Entries provided:
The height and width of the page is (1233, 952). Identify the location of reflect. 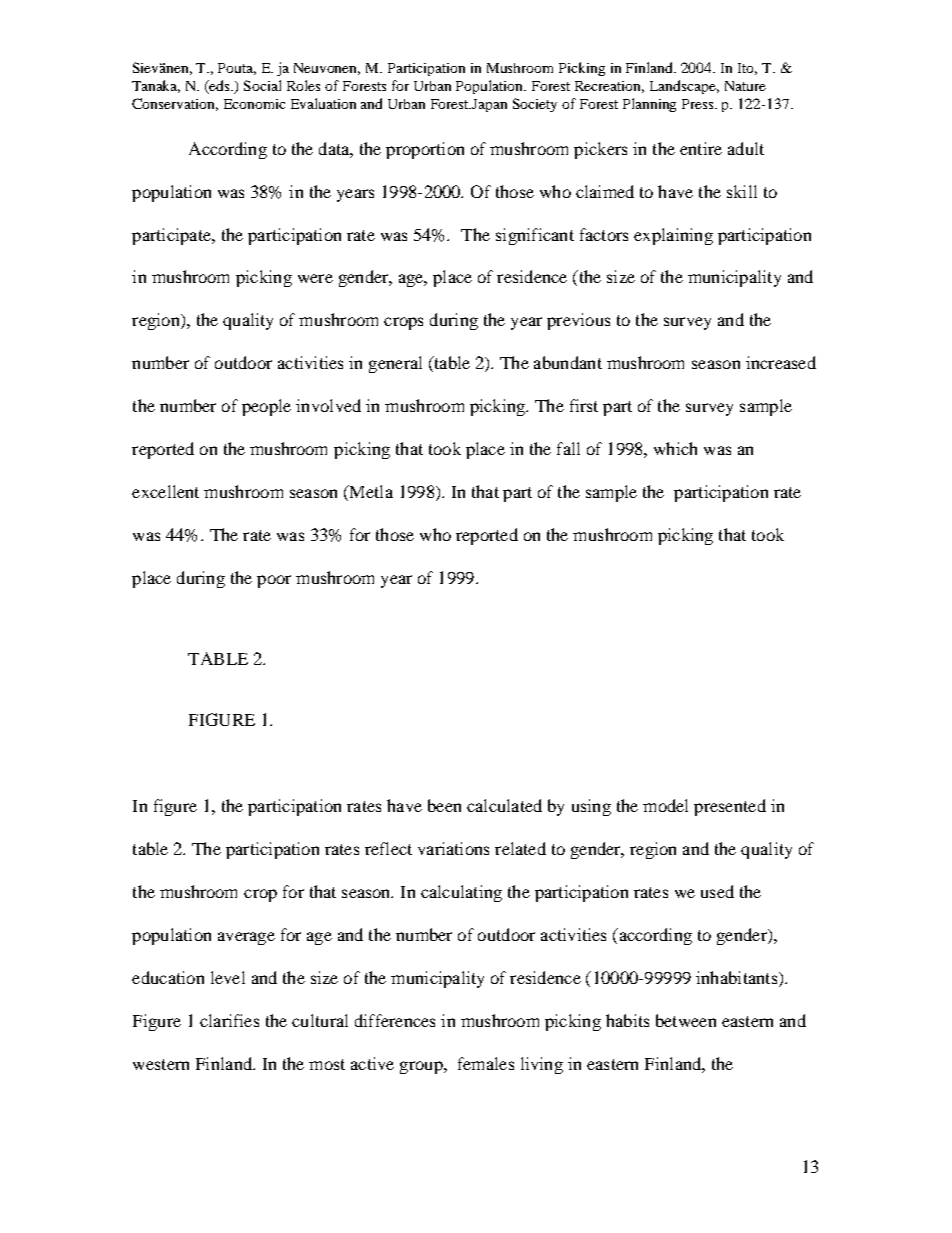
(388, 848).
--
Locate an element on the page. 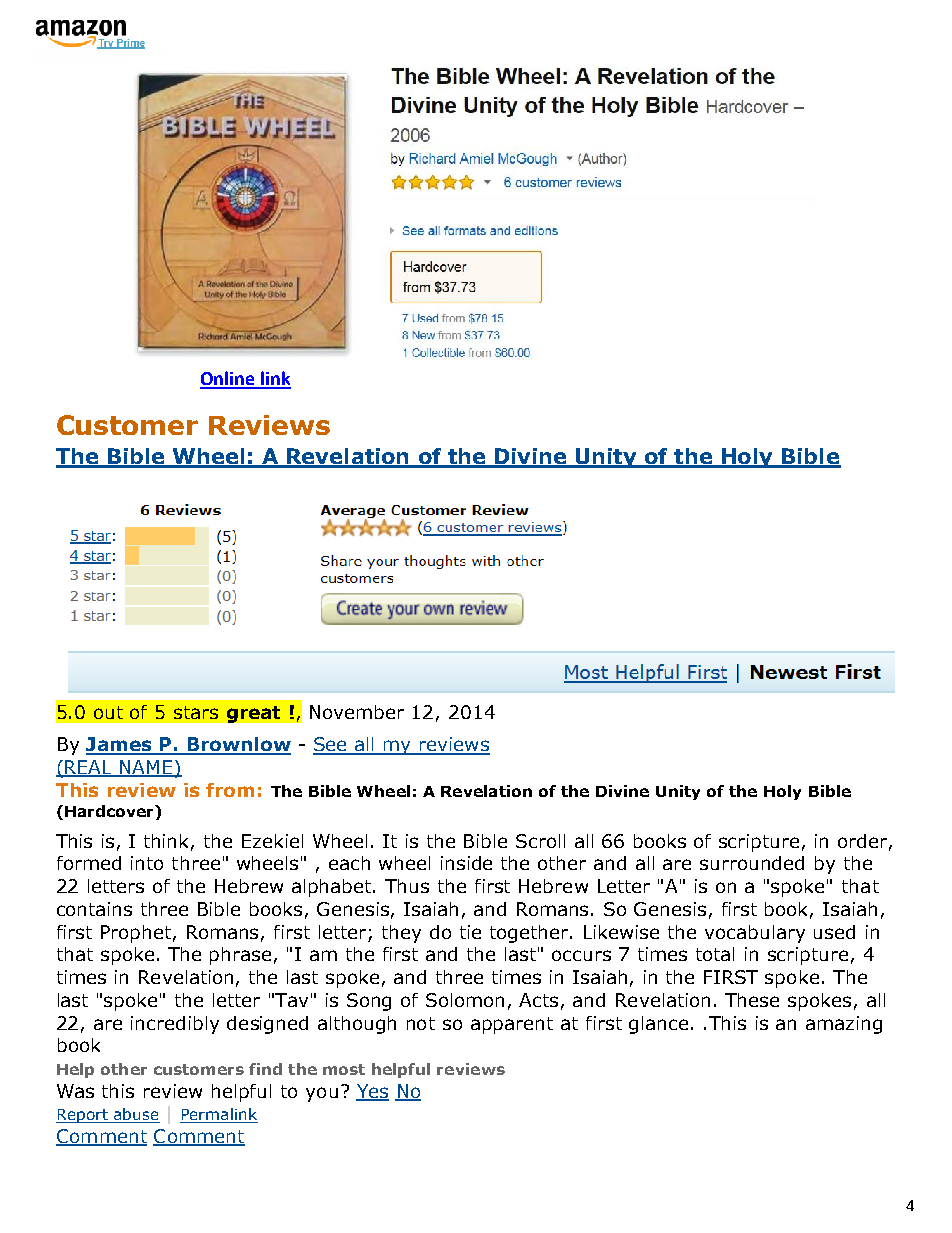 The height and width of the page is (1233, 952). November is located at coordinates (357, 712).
==
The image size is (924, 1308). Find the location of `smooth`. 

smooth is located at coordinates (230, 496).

What the task requires: Format the lines of the entries, from the line containing "The image size" through the line containing "smooth is located at coordinates (230, 496).", inclusive, as a JSON list of strings with one string per line, omitting blank lines.

Response to this task:
[
  "The image size is (924, 1308). Find the location of `smooth`. ",
  "smooth is located at coordinates (230, 496)."
]